I am preparing some components, all will be from stainless steel, expect the pot. We will have a 1 1/4" nipple welded in for draining the honey. we will also build a stand to have the extractor high enough to drain through filters.

Please give me your comments!

Bee happy, Joerg


----------



## m1ke05 (Jul 16, 2014)

2k is a lot. I spent 1k on a 20 frame electric extractor. Good luck with your build.


----------



## Biermann (May 31, 2015)

My calculation with pot, ss steel & motor is $400.

I will give a list once done.

Joerg


----------



## kilocharlie (Dec 27, 2010)

I'd drain straight into a flash heater, then pump to the filter / strainers and into the settling tanks. Best of luck!


----------



## Rader Sidetrack (Nov 30, 2011)

>> How do I make this sketch (pdf) visible?

As far as I know you have to convert the PDF to an image file to display it 'inline', as in ...

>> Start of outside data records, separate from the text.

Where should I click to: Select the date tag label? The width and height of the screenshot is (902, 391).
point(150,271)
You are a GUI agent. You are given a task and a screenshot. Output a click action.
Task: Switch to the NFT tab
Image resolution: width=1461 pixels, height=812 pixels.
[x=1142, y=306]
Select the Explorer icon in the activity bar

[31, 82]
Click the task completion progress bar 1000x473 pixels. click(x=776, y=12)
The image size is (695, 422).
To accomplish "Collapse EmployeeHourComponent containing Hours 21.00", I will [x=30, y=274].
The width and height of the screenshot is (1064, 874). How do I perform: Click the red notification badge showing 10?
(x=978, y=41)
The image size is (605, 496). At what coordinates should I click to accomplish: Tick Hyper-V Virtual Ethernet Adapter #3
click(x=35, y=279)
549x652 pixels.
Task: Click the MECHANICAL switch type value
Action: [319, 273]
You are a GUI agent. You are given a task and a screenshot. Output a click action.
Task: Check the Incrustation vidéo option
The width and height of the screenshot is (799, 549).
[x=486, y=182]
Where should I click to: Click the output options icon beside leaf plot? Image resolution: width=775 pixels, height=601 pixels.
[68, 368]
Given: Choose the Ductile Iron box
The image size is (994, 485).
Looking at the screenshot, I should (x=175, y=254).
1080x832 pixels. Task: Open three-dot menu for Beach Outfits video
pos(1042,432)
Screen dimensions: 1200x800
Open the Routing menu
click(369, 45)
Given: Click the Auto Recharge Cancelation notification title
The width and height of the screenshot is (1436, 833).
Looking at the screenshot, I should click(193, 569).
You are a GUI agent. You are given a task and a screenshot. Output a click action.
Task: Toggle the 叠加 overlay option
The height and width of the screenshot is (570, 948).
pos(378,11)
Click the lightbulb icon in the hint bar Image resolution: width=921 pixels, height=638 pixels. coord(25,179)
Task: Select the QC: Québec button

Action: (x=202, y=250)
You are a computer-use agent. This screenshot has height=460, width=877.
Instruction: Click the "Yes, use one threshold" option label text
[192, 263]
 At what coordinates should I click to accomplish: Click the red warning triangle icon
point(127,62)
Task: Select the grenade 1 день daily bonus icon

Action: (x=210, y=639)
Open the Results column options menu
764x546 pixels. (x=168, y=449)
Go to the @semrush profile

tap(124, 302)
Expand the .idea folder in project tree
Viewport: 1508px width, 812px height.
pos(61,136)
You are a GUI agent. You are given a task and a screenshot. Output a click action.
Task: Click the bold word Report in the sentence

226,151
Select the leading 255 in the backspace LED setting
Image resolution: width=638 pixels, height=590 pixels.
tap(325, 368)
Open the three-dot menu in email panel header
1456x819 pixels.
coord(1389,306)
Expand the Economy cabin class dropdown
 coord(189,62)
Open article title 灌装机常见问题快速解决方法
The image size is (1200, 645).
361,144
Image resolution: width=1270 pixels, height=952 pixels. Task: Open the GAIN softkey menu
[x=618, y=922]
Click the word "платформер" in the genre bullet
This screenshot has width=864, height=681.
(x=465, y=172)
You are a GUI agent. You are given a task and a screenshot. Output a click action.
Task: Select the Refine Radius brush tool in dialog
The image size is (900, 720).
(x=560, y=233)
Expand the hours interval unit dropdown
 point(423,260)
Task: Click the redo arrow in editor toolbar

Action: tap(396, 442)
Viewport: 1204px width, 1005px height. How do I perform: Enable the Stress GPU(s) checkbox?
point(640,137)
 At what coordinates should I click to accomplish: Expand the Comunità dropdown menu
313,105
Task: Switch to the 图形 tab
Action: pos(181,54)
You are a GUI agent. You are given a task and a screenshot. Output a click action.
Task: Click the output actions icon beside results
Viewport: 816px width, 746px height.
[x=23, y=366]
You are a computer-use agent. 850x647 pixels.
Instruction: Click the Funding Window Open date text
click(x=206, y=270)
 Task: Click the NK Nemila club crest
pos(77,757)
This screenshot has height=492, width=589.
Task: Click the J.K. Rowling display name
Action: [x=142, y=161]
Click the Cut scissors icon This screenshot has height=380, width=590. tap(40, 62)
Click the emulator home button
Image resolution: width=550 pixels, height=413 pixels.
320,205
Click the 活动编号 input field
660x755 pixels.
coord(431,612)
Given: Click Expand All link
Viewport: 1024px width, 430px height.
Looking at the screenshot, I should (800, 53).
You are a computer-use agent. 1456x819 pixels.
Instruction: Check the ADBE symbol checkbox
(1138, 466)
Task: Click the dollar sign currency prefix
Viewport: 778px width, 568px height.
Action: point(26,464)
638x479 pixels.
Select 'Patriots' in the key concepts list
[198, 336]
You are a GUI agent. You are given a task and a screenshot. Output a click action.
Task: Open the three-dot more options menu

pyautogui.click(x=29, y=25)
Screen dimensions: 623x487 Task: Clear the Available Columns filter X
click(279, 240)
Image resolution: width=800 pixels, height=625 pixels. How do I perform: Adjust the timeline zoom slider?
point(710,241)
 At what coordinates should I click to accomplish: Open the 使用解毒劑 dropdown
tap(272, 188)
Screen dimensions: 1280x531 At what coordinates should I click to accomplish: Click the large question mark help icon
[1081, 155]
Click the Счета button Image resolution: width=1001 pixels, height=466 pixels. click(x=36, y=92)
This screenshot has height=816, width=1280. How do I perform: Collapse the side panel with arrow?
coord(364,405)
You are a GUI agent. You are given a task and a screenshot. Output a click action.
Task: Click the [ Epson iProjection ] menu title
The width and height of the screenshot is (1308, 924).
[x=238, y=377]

(click image to see larger)


----------



## Roland (Dec 14, 2008)

I believe you are wasting your money. What is the centrifugal force on the bottom of the frame next to the shaft?

Crazy Roland


----------



## crofter (May 5, 2011)

By the time you get a basket in there and a bit of working clearance between it and the outer shell, the frames will be tight to the shaft. You will have to fight to get them shoehorned in when loading, and as Roland notes the g force goes to zero as you approach the center of rotation. Variable speed sure is nice to start up a load of heavy unbalanced deep frames and 300 rpm may not be enough for clean extraction of honey being that small a circle. It would be very little more work to make it up larger and know it will not be handicapped.


----------



## Terry C (Sep 6, 2013)

I've seen several (well , at least a couple) of extractors built into a large Rubbermaid container . The same size as the trash cans , but intended for food storage . Mine will be built into either one of these or a galvanized can . It will be powered , probably with a motor out of a battery drill controlled by a PWM controller . I have a machine shop with welding capabilities so mine will probably be mostly SS and aluminum construction .


----------



## rookie2531 (Jul 28, 2014)

It may not be a total loss, maybe if you see it doesn't work, you can change it to a tangential style. Good luck to you. I hope to make my own as well.


----------



## AstroBee (Jan 3, 2003)

Yes, as Roland and crofter pointed out, the radial distance matters. The two key parameters in the physics of honey extraction are the radial distance away from the axis of rotation and the angular velocity (rotation rate). The actual force the honey experiences is related to the product of the radius times the angular velocity squared. So obviously to increase the force on the honey, and hence the likelihood it will fly out, you can increase the radius of the extractor, making sure the frames are mounted as far as possible from the center, and/or increase the speed of rotation. Of course you get more effect when increasing rotation rate due to the squared nature of the effect, but if the radius is zero, the force will still be zero regardless how fast it is rotated.


----------



## aunt betty (May 4, 2015)

AstroBee said:


> Yes, as Roland and crofter pointed out, the radial distance matters. The two key parameters in the physics of honey extraction are the radial distance away from the axis of rotation and the angular velocity (rotation rate). The actual force the honey experiences is related to the product of the radius times the angular velocity squared. So obviously to increase the force on the honey, and hence the likelihood it will fly out, you can increase the radius of the extractor, making sure the frames are mounted as far as possible from the center, and/or increase the speed of rotation. Of course you get more effect when increasing rotation rate due to the squared nature of the effect, but if the radius is zero, the force will still be zero regardless how fast it is rotated.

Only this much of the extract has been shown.